A group of experts say that cancer drug prices, especially those for chronic myeloid leukemia, have skyrocketed, making patient treatment extremely difficult.
An international group of experts say that the costs of cancer medications, and those used to treat chronic myeloid leukemia (CML) in particular, have skyrocketed to levels that make treating patients extremely difficult. The group published a perspective piece in the journal Blood online ahead of print on April 25.
Ball-and-stick models of the TKIs imatinib (top) and nilotinib (bottom)
“[We] believe the current prices of CML drugs are too high, unsustainable, may compromise access of needy patients to highly effective therapy, and are harmful to the sustainability of our national healthcare systems,” wrote the group, led by Hagop Kantarjian, MD, of MD Anderson Cancer Center in Houston. They noted that of the 12 drugs approved by the Food and Drug Administration (FDA) for various cancer indications in 2012, 11 were priced above $100,000 per year. A decade ago, the average cancer drug cost $5,000 per month, a number that has since doubled to more than $10,000 per month.
One issue with cancer drug prices is that they do not often reflect the amount of time the drug is likely to prolong survival. For example, a pancreatic cancer therapy that prolongs survival by 2 months could end up costing $400,000 per additional year lived. CML, according to the authors, is a very different case: the tyrosine kinases, led by imatinib’s introduction more than a decade ago, have proven to be astronomically successful drugs.

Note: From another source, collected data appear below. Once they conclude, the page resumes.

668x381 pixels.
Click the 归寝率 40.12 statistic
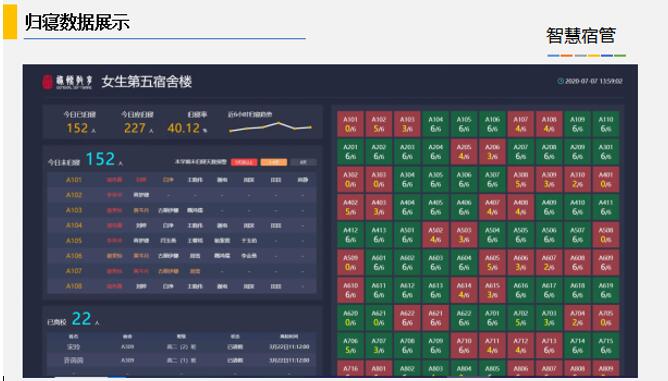[x=187, y=123]
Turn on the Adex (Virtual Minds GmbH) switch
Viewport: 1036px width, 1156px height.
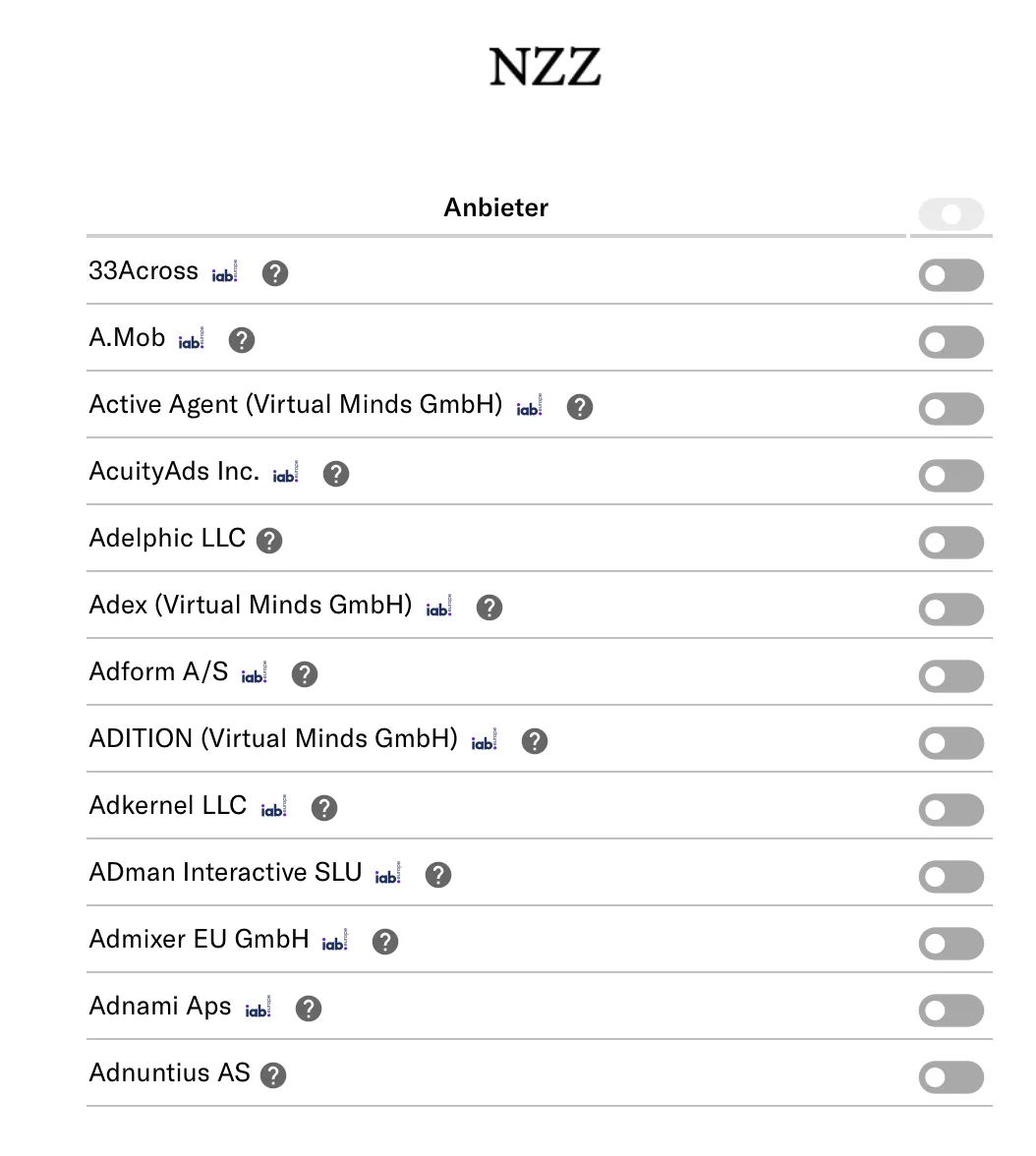[950, 609]
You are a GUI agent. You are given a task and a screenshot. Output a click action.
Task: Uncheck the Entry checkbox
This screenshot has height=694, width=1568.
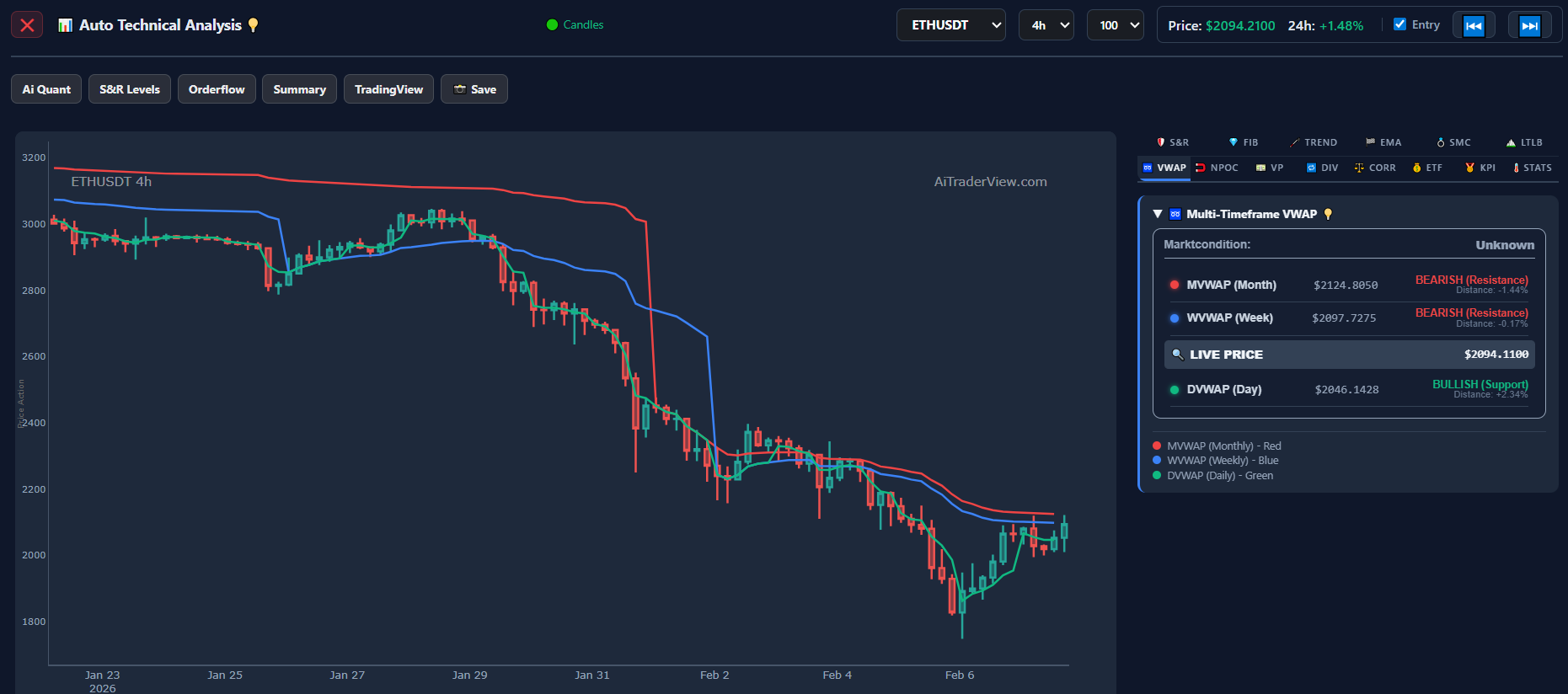point(1399,24)
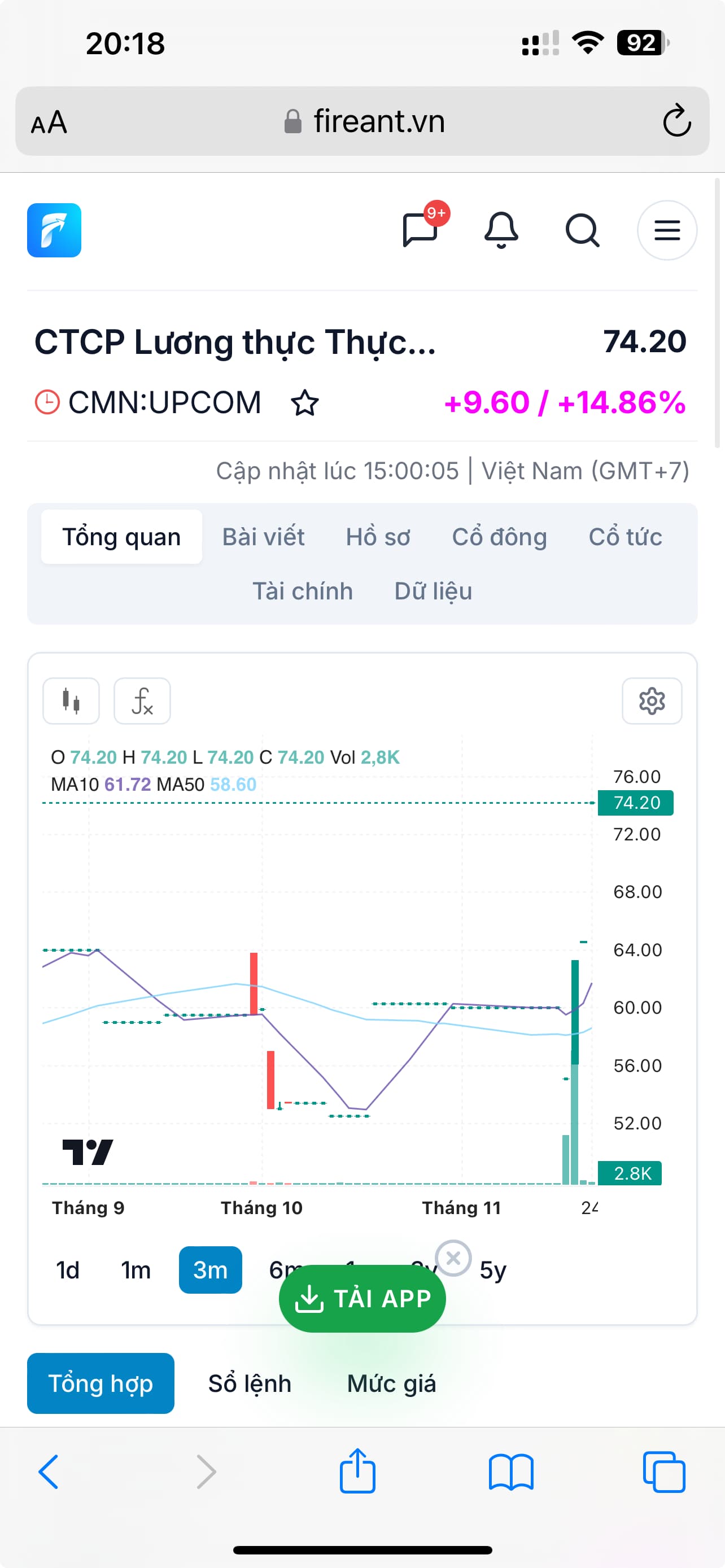
Task: Open the Cổ đông tab
Action: pos(499,537)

“With TKI therapy, the annual all-cause mortality in CML declined to 2%, versus a historical rate of 10%–20%, and the estimated 10-year survival increased from less than 20% to above 80%,” the authors wrote. Because of the success of these drugs, patients can live nearly normal life spans but pay extremely high premiums to do so.
“We believe that lowering the prices of CML drugs might improve accessibility to treatment and increase treatment adherence, effectively expanding the population of patients who live longer by continuing their TKI therapy,” said Dr. Kantarjian in a press release. The authors acknowledge that changing how cancer drugs are priced is an immensely complicated task, and will involve stakeholders, including the FDA and other regulators, pharmaceutical companies, patients, and many others. Among the group’s recommendations is to start holding regular meetings involving these parties to begin offering solutions for reduced cancer drug prices.
“Identifying better ways to manage the cost of cancer care will require an evolution in thinking about current pricing-related policies and regulations, including those that limit price negotiation for Medicare coverage of treatments, as well as patent-related laws that limit the introduction of more affordable generic drugs,” Dr. Kantarjian said.